Well, one-dimension is easy -- a random walk in one dimension will "always" get you to any point along that line -- Think of moving left as getting heads when flipping a coin, and moving right as getting tails. You being x units from where you started is equivalent to having x more heads flipped than tails -- or vice versa in the other direction... and the chance that during an infinite coin flipping sequence you will have x more heads than tails at some point is 1.
As for higher dimensions -- you'll need someone who understands this a little better than I do. Gscshoyru 03:42, 3 September 2007 (UTC)[reply]
Thank you. Isn't the two dimension relatively easy as well, if there is a grid and only four possible routes, like in that infinite city? The coin would be a dice with four sides (for instance, 1 means up, 2 means down, 3 means right and 4 means left, relatively to the grid), and your vertical position would depend on how many 1s there there have been more than 2s and your horizontal position would depend on how many 3s there have been more than 4s. Can you now prove that I'm going to eventually occupy all infinite places on the grid? A.Z. 03:51, 3 September 2007 (UTC)[reply]
I see that the chance that I'll occupy all infinite vertical positions and all infinite horizontal positions after an infinite dice throwing sequence is 1. I still don't know how the chance that I'll occupy all positions equals 1. A.Z. 04:00, 3 September 2007 (UTC)[reply]

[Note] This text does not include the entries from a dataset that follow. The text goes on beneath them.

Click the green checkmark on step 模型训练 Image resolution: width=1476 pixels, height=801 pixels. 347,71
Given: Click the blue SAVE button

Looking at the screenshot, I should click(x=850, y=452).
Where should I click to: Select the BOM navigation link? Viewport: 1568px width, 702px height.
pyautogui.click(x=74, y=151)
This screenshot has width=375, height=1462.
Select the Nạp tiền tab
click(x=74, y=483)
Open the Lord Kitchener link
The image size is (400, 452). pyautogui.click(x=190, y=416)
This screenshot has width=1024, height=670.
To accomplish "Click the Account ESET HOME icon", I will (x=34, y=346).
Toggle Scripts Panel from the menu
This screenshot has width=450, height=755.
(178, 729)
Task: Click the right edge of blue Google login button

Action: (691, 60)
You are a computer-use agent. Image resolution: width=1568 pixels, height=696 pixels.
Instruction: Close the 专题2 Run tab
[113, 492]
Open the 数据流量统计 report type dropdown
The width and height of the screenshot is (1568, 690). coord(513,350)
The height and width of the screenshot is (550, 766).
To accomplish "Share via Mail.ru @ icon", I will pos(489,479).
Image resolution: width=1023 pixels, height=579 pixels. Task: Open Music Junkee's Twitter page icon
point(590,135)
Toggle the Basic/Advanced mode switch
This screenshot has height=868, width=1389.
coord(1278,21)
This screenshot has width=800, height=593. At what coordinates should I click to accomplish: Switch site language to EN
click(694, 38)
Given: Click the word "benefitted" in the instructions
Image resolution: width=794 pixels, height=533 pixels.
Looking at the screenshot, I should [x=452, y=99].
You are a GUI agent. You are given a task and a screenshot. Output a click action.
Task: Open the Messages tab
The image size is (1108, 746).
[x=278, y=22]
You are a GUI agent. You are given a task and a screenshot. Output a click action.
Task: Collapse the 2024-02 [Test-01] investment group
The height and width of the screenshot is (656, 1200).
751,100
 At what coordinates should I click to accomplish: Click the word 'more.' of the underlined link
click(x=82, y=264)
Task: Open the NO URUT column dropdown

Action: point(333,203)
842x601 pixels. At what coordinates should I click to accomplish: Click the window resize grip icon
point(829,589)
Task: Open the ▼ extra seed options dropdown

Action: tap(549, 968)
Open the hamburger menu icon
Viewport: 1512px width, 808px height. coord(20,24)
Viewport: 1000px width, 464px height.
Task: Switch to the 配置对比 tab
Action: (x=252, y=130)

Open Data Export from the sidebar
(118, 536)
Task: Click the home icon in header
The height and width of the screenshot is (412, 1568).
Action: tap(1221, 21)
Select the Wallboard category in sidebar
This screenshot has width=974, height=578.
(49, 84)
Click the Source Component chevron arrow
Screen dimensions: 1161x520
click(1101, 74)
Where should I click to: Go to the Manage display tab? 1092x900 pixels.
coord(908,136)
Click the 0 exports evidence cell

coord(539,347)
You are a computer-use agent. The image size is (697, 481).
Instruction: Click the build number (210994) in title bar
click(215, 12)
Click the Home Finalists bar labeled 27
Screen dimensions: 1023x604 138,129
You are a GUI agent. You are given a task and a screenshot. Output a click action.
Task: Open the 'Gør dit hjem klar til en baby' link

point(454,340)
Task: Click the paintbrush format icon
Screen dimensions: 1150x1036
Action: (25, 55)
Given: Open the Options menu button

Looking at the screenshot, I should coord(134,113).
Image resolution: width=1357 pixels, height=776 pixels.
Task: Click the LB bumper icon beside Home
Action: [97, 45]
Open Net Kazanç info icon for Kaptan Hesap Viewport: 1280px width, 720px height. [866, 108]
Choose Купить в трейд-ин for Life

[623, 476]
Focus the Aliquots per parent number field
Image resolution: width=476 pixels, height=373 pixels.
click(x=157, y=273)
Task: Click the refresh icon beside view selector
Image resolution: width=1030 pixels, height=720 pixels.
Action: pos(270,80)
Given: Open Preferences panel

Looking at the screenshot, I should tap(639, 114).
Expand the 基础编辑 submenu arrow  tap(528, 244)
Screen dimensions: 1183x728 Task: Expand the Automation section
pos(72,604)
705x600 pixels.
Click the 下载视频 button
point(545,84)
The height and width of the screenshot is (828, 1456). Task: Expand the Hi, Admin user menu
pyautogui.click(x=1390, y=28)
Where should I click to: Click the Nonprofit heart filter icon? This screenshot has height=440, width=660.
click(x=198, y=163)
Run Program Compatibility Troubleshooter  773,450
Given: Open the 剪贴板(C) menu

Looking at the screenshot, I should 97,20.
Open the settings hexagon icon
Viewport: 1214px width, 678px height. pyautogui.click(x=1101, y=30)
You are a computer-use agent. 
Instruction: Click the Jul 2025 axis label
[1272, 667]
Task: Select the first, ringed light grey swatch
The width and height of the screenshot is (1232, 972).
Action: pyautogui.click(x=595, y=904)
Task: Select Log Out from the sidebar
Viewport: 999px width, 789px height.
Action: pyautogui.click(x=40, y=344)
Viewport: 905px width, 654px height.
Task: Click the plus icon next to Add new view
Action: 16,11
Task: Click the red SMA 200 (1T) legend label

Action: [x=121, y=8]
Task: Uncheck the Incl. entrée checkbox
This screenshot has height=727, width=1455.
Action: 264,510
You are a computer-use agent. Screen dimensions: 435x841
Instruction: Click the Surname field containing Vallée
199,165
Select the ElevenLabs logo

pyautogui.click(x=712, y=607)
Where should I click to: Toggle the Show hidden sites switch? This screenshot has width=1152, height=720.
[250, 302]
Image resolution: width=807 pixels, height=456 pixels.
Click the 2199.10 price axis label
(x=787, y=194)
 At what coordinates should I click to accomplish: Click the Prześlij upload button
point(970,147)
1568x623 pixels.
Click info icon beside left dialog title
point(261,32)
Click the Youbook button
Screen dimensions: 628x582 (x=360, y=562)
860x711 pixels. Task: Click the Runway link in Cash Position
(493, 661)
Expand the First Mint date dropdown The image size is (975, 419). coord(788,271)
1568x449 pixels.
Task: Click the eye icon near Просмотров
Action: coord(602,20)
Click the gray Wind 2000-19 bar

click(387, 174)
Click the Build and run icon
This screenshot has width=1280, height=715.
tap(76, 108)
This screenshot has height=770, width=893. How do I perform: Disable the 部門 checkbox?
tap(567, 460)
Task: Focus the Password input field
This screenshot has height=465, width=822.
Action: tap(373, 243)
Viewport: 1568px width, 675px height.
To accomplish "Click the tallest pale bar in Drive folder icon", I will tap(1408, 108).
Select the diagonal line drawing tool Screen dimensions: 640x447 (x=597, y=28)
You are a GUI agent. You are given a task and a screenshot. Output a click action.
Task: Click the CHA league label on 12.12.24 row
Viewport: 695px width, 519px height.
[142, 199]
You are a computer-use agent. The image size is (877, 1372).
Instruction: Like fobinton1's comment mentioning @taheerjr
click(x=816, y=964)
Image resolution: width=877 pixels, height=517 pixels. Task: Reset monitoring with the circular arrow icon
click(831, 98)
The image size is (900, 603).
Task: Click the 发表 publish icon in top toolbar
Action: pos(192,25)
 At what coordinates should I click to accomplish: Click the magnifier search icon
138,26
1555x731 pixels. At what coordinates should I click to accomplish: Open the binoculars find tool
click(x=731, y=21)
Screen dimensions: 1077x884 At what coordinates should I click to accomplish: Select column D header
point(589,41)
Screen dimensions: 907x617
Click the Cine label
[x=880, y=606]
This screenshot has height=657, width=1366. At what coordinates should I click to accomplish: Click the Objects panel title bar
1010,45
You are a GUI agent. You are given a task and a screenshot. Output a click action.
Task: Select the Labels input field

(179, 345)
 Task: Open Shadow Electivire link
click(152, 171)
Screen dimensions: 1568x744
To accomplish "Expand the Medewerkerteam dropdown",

I'd say it's not. The chance of occupying any particular grid point is the chance of occupying the X coord times the chance of occupying the Y coord (at the same time). If we had finite probabilities, then a 1/10 chance of ever occupying an X coord and an independent 1/10 chance for the Y coord would give a 1/100 chance of hitting that grid point. Why, then, does the drunk find it home ? I'd speculate the probabilities go up dramatically if the target grid point is near the starting grid point, which must be the assumption for this problem. StuRat 13:48, 3 September 2007 (UTC)[reply]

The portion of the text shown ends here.